(Items from a dataset)
______

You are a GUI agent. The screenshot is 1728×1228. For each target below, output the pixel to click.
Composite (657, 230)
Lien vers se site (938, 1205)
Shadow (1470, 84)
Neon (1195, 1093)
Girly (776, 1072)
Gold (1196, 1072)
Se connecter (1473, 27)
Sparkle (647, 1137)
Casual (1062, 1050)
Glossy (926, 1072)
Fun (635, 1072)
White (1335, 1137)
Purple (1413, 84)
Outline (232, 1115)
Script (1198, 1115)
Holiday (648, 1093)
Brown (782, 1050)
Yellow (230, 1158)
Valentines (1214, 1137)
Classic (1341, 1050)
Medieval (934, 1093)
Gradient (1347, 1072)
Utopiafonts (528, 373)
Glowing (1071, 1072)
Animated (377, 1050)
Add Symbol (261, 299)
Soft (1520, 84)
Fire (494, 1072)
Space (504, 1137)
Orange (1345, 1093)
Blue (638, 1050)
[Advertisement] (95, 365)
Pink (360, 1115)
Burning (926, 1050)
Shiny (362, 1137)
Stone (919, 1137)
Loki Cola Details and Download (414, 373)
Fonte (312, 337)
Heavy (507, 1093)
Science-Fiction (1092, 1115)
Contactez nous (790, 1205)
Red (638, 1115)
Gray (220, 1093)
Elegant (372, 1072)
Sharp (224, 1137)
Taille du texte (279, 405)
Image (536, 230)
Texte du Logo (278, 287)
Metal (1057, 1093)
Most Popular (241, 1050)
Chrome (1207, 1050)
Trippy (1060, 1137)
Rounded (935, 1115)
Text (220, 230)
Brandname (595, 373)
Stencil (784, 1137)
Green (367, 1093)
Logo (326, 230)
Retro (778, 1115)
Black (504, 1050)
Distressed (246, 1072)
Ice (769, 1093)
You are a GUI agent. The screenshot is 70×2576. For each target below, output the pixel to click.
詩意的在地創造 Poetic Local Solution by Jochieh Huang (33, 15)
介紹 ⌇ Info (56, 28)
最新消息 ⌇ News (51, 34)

______

● **YOUR GOAL**: Return every line of the preceding records in which the word "target" appears.

● **EXERCISE ANSWER**:
You are a GUI agent. The screenshot is 1728×1228. For each target below, output the pixel to click.
You are a GUI agent. The screenshot is 70×2576. For each target below, output the pixel to click.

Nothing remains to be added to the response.